Las enchorradas fueron más grandes que lo habitual según relató una joven vecina de la zona de la cancha de Chaná

Desde las 5 de la mañana que estamos despiertas. Hacía años que no pasaba algo así, por lo menos en casa. A nosotros nos entró un poco, pero hay vecinos que tenían el agua hasta la cintura”, dijo a EL PUEBLO una joven (que vive por calle Invernizzi al 600 y prefirió no identificarse), asombrada por el nivel de la enchorrada que golpeó en las inmediaciones de la cancha de Chaná.
Los vecinos, que lamentablemente están acostumbrados a pasar la noche en vela cada vez que llueve en abundancia, vivieron esta alerta roja con una preocupación mayor a la habitual.
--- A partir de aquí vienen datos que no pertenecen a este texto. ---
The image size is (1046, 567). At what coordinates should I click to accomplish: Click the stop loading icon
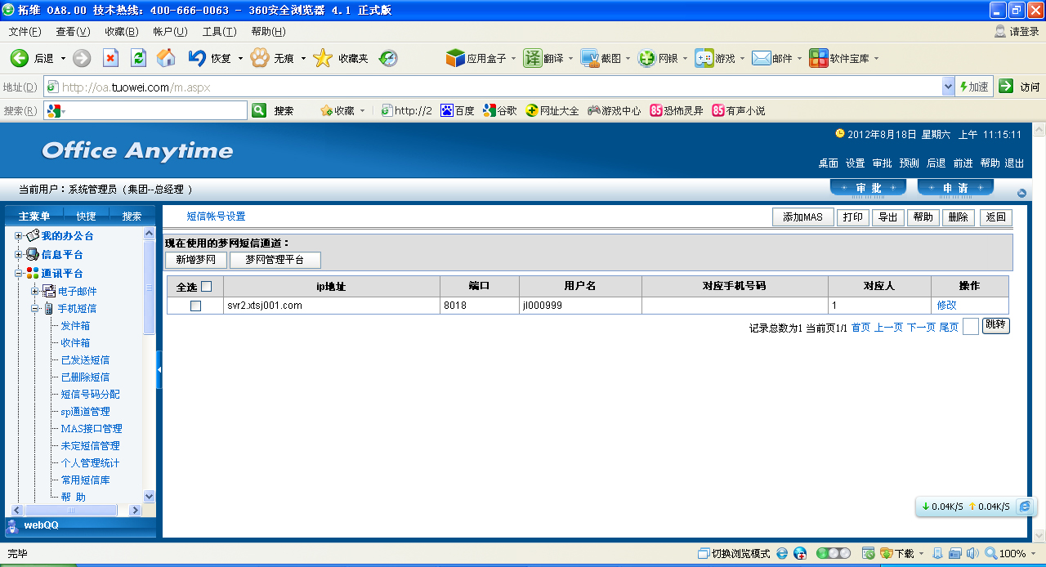point(110,58)
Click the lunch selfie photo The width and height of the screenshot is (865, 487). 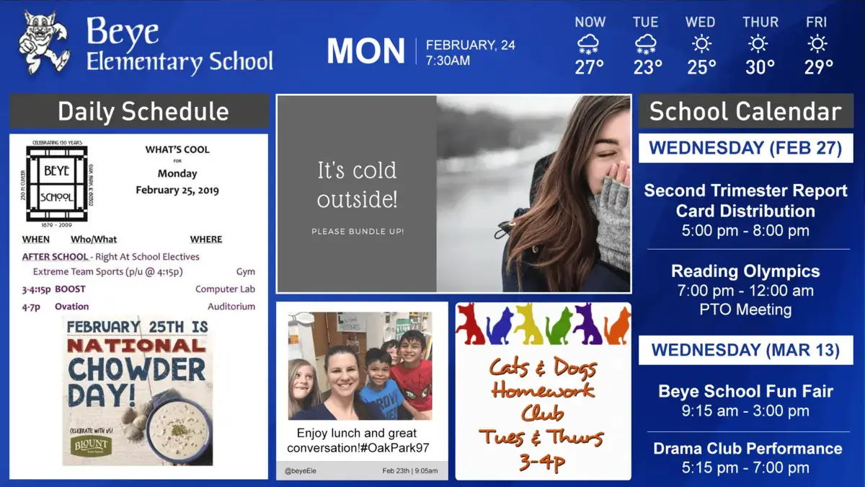pyautogui.click(x=360, y=366)
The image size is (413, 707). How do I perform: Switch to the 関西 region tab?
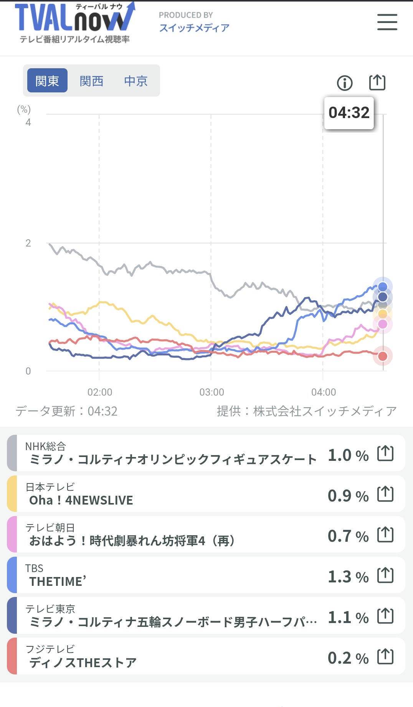point(91,81)
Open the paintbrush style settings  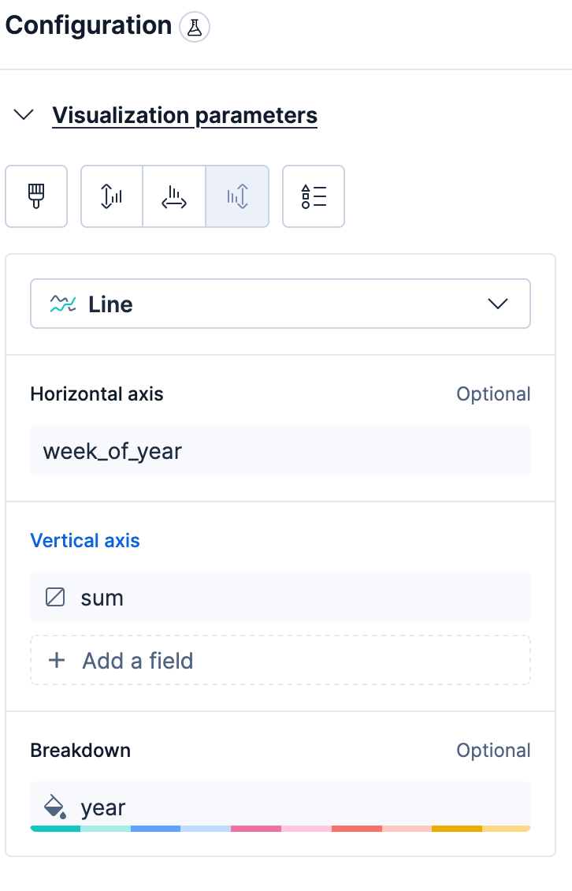36,196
Sin embargo, hasta entradas las 5 de la mañana, todo parecía estar bajo una relativa clama. “Cuando nos levantamos, como a las 5, yo le dije a mamá ¿qué raro que no hay movimiento en la calle?, cuando se despierten van a estar con el agua hasta la boca”, comentó la joven al observar las primeras horas del martes con la alerta roja y notar una cierta calma que la preocupaba.
El movimiento que no veía en la calle, era porque “no veía luces prendidas en las casas, no había vecinos sacando el agua, no había movimiento”, explicó, algo que es habitual en cada gran enchorrada en la zona.
Pero pronto todo cambió, “como a las 5:30 todos empezaron a prender las luces y cada vez se venía más alto”. Era una nueva enchorrada, pero ésta, más grande que las habituales por la gran cantidad de agua caída en tan poco tiempo.
“Nosotros en sí, no estuvimos tan afectados, se nos mojó todo, el living, los cuartos, toda la casa tenía agua, empezó a salir agua de la cloaca y todo, pero una vecina que vive a dos casas de la nuestra fue una de las que la pasó peor. Yo los vi con el agua hasta la cintura, para mi que le entró como un metro”, comentó la joven veinteañera que desde pequeña vive en el mismo lugar y aseguró que fue una de las enchorradas más grandes que vio.
“Una familia que vive enfrente y se mudó hace poco, se ve que no le habían dicho lo que pasaba, no sé, pero estaban que no sabían qué hacer, desesperados”, comentó.
“Lo que pasa que ellos son vecinos nuevos, pero el resto de los que vivimos acá cada vez que llueve mucho nos alarmamos. Es una lástima, porque se inunda todo en un minuto, las cloacas se desbordan yo no sé porqué pasa esto, si es porque se tapa todo, por el arroyo (Sauzal) o porque la zona es baja. Pero hace años que pasa y nadie nunca hizo nada”, dijo con molestia por la situación que vive cada vez que hay abundantes precipitaciones.
SE FORMAN “COMO OLAS ENORMES”
“Me llamó la atención que no pasó nadie de prefectura o algún organismo público, porque si hay alerta deberían estar, por lo menos darse una vuelta para ver si la gente necesita algo, otras veces pasaban. Yo por lo menos, esta vez, no vi a nadie”, dijo en forma molesta por la falta de vigilancia en la zona.
“Acá en la zona generalmente es entre Invernizzi y Charrúa hasta 6 de Abril, que es lo que yo siempre veo. La calle se vuelve un peligro, no se puede pasar, se forman como olas enormes por las zanjas. Hay gente que se larga, pero es un peligro que el agua te arrastre y te lleve hacia la zanja”, concluyó con temor.